[Data records]

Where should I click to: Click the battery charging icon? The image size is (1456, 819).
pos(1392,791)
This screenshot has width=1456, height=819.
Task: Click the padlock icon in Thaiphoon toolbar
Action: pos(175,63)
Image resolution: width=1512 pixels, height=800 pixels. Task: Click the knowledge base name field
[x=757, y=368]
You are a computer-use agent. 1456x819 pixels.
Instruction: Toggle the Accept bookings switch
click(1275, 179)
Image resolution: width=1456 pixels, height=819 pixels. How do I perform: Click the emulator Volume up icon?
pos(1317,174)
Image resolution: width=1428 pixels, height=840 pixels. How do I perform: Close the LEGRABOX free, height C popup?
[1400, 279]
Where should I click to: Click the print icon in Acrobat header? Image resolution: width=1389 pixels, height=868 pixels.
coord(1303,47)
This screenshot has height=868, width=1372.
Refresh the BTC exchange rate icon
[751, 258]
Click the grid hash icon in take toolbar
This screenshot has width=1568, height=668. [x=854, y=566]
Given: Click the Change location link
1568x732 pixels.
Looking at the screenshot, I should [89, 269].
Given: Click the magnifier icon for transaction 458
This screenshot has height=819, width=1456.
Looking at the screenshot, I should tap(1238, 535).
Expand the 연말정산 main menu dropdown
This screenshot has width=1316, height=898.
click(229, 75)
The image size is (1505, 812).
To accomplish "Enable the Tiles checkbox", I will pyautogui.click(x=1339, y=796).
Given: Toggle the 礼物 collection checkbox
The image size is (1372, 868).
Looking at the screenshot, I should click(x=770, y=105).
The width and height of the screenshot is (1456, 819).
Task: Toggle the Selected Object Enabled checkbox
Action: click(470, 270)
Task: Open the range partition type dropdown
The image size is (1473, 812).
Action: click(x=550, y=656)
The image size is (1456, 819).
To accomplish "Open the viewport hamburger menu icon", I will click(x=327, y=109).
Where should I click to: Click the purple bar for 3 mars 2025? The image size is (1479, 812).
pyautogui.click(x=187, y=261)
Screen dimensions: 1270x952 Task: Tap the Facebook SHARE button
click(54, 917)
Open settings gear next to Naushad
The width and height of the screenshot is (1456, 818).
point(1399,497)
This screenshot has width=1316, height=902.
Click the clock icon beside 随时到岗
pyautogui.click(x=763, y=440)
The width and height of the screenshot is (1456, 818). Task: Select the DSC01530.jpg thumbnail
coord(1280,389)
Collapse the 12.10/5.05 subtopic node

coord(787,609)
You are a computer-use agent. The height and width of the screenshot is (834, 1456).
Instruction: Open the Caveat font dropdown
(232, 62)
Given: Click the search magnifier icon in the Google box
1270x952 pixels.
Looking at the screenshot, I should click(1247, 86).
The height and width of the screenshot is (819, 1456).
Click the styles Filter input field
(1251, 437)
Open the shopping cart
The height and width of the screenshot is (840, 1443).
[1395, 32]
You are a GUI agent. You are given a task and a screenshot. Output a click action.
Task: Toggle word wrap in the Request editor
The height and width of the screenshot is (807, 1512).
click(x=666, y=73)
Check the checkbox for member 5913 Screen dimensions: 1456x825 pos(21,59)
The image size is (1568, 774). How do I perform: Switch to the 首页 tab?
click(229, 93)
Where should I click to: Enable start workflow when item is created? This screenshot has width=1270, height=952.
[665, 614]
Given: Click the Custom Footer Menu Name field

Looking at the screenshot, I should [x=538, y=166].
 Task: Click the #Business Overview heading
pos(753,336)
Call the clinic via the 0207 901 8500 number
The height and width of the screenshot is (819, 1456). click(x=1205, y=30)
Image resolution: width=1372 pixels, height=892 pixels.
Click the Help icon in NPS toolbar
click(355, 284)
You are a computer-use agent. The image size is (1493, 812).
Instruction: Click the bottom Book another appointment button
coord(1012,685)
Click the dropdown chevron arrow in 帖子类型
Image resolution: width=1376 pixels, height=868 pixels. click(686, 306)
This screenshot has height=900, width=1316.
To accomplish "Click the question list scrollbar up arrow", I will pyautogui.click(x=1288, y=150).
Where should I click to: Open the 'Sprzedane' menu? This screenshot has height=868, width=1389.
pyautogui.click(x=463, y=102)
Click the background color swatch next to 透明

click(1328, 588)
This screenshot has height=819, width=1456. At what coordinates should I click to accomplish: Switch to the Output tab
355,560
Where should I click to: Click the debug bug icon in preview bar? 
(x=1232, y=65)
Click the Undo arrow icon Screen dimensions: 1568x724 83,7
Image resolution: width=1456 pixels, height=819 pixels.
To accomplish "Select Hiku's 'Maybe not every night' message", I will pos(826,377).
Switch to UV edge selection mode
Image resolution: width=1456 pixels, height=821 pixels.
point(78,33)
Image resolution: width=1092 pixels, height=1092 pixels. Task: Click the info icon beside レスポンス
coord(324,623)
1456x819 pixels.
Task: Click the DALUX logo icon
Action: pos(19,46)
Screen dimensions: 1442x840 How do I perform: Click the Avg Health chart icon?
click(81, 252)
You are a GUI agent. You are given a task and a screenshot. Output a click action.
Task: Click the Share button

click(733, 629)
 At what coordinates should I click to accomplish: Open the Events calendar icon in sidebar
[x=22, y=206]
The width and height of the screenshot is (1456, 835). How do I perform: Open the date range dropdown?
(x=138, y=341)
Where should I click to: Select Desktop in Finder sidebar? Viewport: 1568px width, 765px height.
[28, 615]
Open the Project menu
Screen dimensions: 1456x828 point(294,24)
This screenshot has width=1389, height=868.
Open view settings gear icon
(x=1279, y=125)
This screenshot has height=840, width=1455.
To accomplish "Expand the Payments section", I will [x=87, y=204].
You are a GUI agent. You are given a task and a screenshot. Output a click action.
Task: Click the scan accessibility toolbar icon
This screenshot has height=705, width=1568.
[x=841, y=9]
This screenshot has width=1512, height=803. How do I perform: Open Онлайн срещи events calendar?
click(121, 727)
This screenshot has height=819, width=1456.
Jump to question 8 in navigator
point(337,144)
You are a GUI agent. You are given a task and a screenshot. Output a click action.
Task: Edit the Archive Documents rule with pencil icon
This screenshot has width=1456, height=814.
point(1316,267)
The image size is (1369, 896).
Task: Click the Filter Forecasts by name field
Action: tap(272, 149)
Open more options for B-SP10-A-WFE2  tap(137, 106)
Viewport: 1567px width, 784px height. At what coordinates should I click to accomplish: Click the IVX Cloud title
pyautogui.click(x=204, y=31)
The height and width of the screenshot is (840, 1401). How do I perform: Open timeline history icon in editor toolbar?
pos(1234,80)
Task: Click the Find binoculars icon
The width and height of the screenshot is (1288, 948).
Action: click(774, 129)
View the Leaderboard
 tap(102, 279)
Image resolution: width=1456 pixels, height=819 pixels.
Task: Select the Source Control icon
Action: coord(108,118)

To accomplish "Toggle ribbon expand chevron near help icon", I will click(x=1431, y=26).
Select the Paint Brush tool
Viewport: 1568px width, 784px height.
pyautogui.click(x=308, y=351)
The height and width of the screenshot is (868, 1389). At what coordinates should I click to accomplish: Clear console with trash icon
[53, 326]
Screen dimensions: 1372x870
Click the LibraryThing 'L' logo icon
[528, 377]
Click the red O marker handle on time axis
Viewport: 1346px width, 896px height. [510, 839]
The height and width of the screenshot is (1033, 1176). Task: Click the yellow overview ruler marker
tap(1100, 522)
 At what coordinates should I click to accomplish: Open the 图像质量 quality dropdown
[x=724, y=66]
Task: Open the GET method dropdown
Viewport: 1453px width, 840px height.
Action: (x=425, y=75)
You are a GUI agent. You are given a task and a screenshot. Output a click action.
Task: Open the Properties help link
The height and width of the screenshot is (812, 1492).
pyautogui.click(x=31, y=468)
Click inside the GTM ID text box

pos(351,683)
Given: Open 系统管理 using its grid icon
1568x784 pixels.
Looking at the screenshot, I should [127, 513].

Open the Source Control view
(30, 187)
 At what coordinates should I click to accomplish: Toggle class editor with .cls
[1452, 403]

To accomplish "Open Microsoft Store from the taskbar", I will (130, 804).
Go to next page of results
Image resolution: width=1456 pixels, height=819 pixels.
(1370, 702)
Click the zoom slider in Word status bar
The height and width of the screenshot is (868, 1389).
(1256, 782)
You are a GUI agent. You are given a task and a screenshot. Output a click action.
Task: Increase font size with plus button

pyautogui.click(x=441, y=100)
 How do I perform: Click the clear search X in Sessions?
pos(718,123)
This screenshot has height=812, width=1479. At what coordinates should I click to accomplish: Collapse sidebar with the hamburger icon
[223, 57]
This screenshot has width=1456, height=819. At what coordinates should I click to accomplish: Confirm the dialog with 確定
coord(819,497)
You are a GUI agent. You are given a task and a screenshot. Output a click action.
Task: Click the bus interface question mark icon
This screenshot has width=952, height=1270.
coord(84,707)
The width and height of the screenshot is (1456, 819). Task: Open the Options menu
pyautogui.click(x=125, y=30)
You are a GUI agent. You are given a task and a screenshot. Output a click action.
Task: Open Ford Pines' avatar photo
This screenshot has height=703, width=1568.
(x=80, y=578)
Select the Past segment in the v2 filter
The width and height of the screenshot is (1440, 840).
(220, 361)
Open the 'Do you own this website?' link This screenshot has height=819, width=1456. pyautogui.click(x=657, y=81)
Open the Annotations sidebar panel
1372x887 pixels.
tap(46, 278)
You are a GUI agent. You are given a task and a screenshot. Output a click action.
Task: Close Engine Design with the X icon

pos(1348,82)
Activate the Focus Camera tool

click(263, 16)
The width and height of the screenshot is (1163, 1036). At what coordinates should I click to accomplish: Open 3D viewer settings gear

[/Data records]

What is required
After locating the line with "the Options menu" in the records above, please set down that line and all later ones exactly, and no other line.

Result for this exercise
The width and height of the screenshot is (1456, 819). Task: Open the Options menu
pyautogui.click(x=125, y=30)
You are a GUI agent. You are given a task and a screenshot. Output a click action.
Task: Open Ford Pines' avatar photo
This screenshot has height=703, width=1568.
(x=80, y=578)
Select the Past segment in the v2 filter
The width and height of the screenshot is (1440, 840).
(220, 361)
Open the 'Do you own this website?' link This screenshot has height=819, width=1456. pyautogui.click(x=657, y=81)
Open the Annotations sidebar panel
1372x887 pixels.
tap(46, 278)
You are a GUI agent. You are given a task and a screenshot. Output a click action.
Task: Close Engine Design with the X icon

pos(1348,82)
Activate the Focus Camera tool

click(263, 16)
The width and height of the screenshot is (1163, 1036). At what coordinates should I click to accomplish: Open 3D viewer settings gear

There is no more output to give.